De Nederlandse economie draait goed. De afgelopen jaren waren er mooie groeicijfers te zien en de werkloosheid is laag. Hoewel er natuurlijk altijd mensen zullen zijn die (terecht of onterecht) klagen, zijn we gemiddeld genomen erg welvarend. Er zijn dan ook aardig wat mensen die hun vermogen de afgelopen jaren hebben zien groeien. Omdat ze meer zijn gaan verdienen, hun bedrijf verkocht hebben of misschien wel een erfenis hebben ontvangen. Maar wat kun je allemaal doen met dit eigen vermogen?
Gemiddeld heeft een persoon in Nederland 25.000 euro spaargeld. Bij huishoudens gaat het zelfs om 45.000 euro. Het is verstandig om een gedeelte van je geld vrij besteedbaar te hebben. Zo kom je niet in de problemen bij onverwachte hoge kosten. De NIBUD heeft een handige BufferBerekenaar ontwikkeld waarmee je kunt berekenen hoe groot jouw buffer zou moeten zijn. Maar wat doe je met je overige spaargeld? Juist als je een mooi eigen vermogen hebt opgebouwd, wil je dit natuurlijk laten groeien. Er zijn diverse opties. Hieronder benoemen we een aantal opties, met de voor- en nadelen.
Ga je voor zekerheid, dan kun je het best je spaargeld bij een bank stallen. Tot een bedrag van 100.000 euro per bank heb je dankzij het depositogarantiestelsel de zekerheid dat je spaargeld nooit zomaar kan verdwijnen bij een faillissement.
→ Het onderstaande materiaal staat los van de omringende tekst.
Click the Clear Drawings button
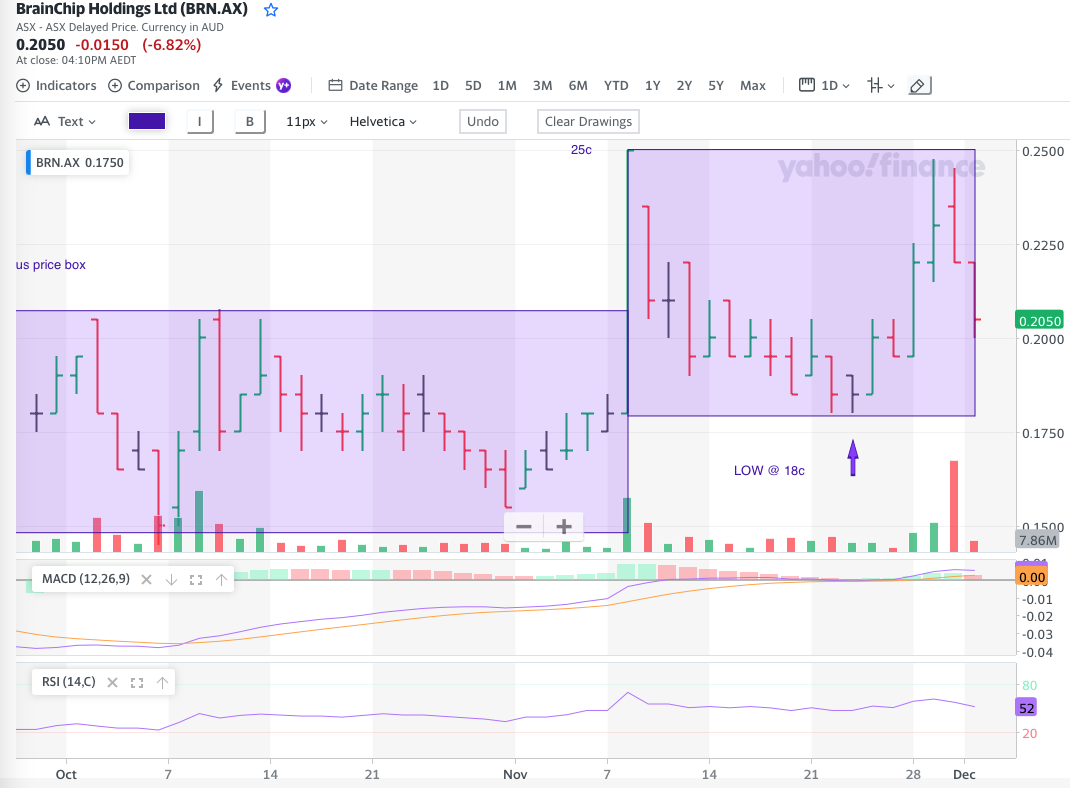The width and height of the screenshot is (1070, 788). click(x=588, y=122)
Houd er alleen wel rekening mee dat je vermogen jaarlijks langzaam vermindert momenteel. De spaarrentes zijn erg laag, en er wordt niet verwacht dat deze op korte termijn zullen stijgen. Het spaargeld wordt minder waard doordat de inflatie hoger is dan de rente. Daarbij kun je slechts tot een bepaald bedrag belastingvrij sparen. In 2019 is dat mogelijk tot 30.360 euro per persoon of 60.720 als je een fiscale partner hebt. Boven deze bedragen betaal je vermogensbelasting.
Naast het sparen op een spaarrekening, is het aflossen van de hypotheek erg populair. Dit levert door de lage spaarrentes momenteel zelfs een beter rendement op dan sparen. Je maandlasten dalen, waardoor je ook weer meer kunt sparen maandelijks. Jaarlijks kun je vaak rond de 10 procent van het totale hypotheekbedrag extra aflossen. Wil je meer aflossen, dan wordt er een boete gerekend. Houd er wel rekening mee dat wanneer je je hypotheek aflost, dit bedrag vast zit in je woning.
Wil je niet dat je geld vastzit in stenen, en wil je kans op een beter rendement dan een spaarrekening oplevert? Dan kun je je vermogen zelf gaan beleggen. Dit kan een mooi rendement opleveren, maar hiervoor moet je je wel gaan verdiepen in bedrijven en de markt. Dit vraagt dus wel een tijdsinvestering. Het kost minder tijd om een bepaald bedrijf in de gaten te houden, maar het is wel verstandiger om je investering te spreiden om het risico op verlies zo klein mogelijk te maken.
Heb je een groter vermogen van minimaal 250.000 euro? Dan kun je bij bepaalde banken gebruikmaken van private banking. Hierbij wordt je vermogen belegd door een specialist. Zo wordt de kans op groei van je vermogen het grootst, zonder dat je er zelf tijd in hoeft te investeren. De vermogensbeheerder rekent voor zijn dienst wel een vergoeding, vaak een percentage van het belegde vermogen. Private banks beleggen afhankelijk van jouw wensen, maar zijn vaak gericht op de lange termijn. Een keuze voor een private bank is er één die je weloverwogen wilt nemen. Verschillende aanbieders van private banking vergelijken is mogelijk, bijvoorbeeld op directe en indirecte kosten en de rendementen de afgelopen jaren, maar uiteindelijk spelen ook jouw persoonlijke situatie en doelen mee.
Als je spaargeld momenteel niet nodig hebt, zijn er diverse mogelijkheden om het weg te zetten. Zo kan het rustig groeien, en kun je er in de toekomst mooie dingen mee doen. Een lange reis, een huis kopen of genieten van je pensioen? Er is niet zo gemakkelijk aan te geven wat de beste optie is als je vermogen hebt opgebouwd. De keuze is bijvoorbeeld afhankelijk van hoe gemakkelijk en snel je over het geld wil kunnen beschikken, en hoeveel risico je wil lopen.